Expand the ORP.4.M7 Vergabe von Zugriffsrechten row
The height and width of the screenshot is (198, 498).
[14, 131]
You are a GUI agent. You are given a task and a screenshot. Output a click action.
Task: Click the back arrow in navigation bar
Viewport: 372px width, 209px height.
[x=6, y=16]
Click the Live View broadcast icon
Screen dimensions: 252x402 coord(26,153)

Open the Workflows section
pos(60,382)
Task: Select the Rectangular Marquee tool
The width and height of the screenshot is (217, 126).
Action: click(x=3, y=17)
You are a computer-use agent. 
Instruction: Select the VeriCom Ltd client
---
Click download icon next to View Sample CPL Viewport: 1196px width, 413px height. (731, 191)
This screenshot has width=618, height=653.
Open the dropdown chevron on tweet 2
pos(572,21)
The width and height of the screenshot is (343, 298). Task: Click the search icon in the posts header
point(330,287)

> **OBJECTIVE**: List each line from the entries above that contains the string "Select". Case must match.

> **RESULT**:
Task: Select the Rectangular Marquee tool
Instruction: Select the VeriCom Ltd client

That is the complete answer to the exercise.